Exercise instructions:
1. Summarize the notebook on machine learning with daily equity data in two sentences.
2. In the equity data notebook, what column names does the line beginning "u.columns =" assign? List every one.
3. Pick up the notebook on machine learning with daily equity data after its final sentence and write the next part.

Provided passage:
## START

Looking at simple ML approaches to daily equity data from quandl.
(https://www.quandl.com/data/WIKI/documentation/bulk-download)
Initial focus is on a single name model. That is, the feature space only has one equity in it at a time.
First, let's get some data & see what it looks like.
In [6]:
# imports
import pandas as pd
import numpy as np
from scipy import stats
import sklearn
from sklearn import preprocessing as pp
import matplotlib as mpl
import matplotlib.pyplot as plt
from matplotlib import interactive
import sys
import tensorflow as tf
import time
import os
import os.path
import pickle
import logging as log
log.basicConfig(level=log.DEBUG)
# load simple trading simulator
import sim
In [7]:
# obviously change this to where you downloaded file
dlfile = '~/WIKI-eod/WIKI_20161106.csv'
daily = pd.read_csv(dlfile,header=0)
log.info('Read #%d records',len(daily.index));
daily.columns = ['Sym', 'Date', 'Open','High','Low','Close',
'Volume','ExDiv','SplitRatio','AdjOpen',
'AdjHigh','AdjLow','AdjClose','AdjVolume']
In [8]:
daily.head()
Out[8]:
In [9]:
daily.shape
Out[9]:
In [10]:
# We don't care about the dividends or splits - just the adjusted values
# discard non-adjusted values, index & rename
u = daily.ix[:,[0,1,9,10,11,12,13]]
u.set_index('Date', inplace=True)
u.columns = ['Sym', 'Open','High','Low','Close','Volume']
# get rid of oldest data
u = u[u.index > '2000-01-01']
daily = None # GC, please
u.describe()
Out[10]:
In [11]:
#how many names?
len(u.Sym.unique())
Out[11]:
Data is free and dirty. Let's clean it up and get rid of low liquidity symbols.
In [32]:
# calculate daily $ volume and break
addvs = u.groupby('Sym').apply( lambda x : (x.Volume * x.Close).median())
addvs.sort_values()
np.percentile(addvs, [50, 75,90] )
addvs.hist()
Out[32]:
In [13]:
# let's get rid of items less than $10m/day
goners = addvs[addvs < 1e7]
u = u[ np.logical_not(u.Sym.isin(goners.index))]
#how many names?
len(u.Sym.unique())
Out[13]:
In [14]:
len(goners)
Out[14]:
So, far we've cut away at our data pretty severely: by date and liquidity, reducing the number of names from over 3182 to 1185. We may want to swing back and use some of the discarded data for training purposes later...

## END

Data on locating visible targets:
## START

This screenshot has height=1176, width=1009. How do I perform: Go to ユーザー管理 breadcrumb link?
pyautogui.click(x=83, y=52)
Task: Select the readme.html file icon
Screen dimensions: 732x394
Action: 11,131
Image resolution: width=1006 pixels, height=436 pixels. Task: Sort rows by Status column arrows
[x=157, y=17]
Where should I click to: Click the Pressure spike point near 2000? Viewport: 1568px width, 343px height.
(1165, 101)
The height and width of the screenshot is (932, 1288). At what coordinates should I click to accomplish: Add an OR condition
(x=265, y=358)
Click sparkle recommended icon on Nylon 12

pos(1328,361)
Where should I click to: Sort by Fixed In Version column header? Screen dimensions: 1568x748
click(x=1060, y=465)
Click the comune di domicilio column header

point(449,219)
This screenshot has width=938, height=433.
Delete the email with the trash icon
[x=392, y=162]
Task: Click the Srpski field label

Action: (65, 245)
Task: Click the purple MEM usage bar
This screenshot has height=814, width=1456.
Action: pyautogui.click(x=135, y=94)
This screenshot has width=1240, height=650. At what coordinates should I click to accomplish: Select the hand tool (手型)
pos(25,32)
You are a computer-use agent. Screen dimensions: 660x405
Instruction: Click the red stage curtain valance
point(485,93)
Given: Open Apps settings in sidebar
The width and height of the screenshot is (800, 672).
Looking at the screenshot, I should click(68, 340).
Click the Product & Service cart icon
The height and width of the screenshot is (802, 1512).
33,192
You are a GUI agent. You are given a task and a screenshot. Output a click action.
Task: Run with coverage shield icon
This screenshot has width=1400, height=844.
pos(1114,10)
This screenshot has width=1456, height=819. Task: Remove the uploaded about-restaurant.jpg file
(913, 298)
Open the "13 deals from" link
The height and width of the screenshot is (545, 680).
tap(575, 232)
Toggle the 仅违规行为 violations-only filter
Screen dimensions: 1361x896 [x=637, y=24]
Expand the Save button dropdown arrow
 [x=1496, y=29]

## END

The replies:
1. The notebook looks at simple machine learning approaches to daily equity data from Quandl, beginning with a single-name model whose feature space holds one equity at a time. It loads the data, keeps only the adjusted values from after 2000, and drops symbols with less than $10m a day in volume, which cuts the number of names from over 3182 to 1185.

2. Sym, Open, High, Low, Close, Volume

3.
In [15]:
bysz = u.groupby('Sym').size()
bysz.head()
bysz.sort_values(inplace=True)
#bysz.quantiles([.25,.5,.75])
np.percentile(bysz,[25,50,75])
#bysz.tail()
Out[15]:
In [16]:
u.describe()
Out[16]:
In [17]:
# let's replace zeros for nans so we can ffill them
u.replace(0,np.nan, inplace=True)
u.replace([np.inf, -np.inf], np.nan,inplace=True)
u.describe()
Out[17]:
In [18]:
# need to examine our nans...
badz = u[u.isnull().any(axis=1)]
badz.describe()
badcount = badz.groupby('Sym').size()
np.sort(badcount)
#np.percentile(badcount,[25,50,75])
Out[18]:
In [19]:
# get rid of anyone missing more than 100 observations
goners = badcount[badcount>100].index
u = u[ np.logical_not(u.Sym.isin(goners))]
len(u.Sym.unique())
Out[19]:
The following gives us a uniform set of names that continue trading up until today and have been trading since 2000-01-01. This is a mixed blessing as it allows us to create a 'square' dataset with known tradable instruments but also gets rid of a lot of good data, eliminates newer names and introduces survivorship bias...
it's also slow...
all of that said, we're going to do it so we know we have a complete and tradable dataset. We can revisit this as we get deeper into strategy development as needed.
In [20]:
Z = u.groupby('Sym').filter( lambda x: x.index.min() == u.index.min() and x.index.max() == u.index.max())
Z.shape
Out[20]:
Ok, we have a mostly usable dataset. Let's calculate some values, take a quick look at the data and see if we can run it in the simulator.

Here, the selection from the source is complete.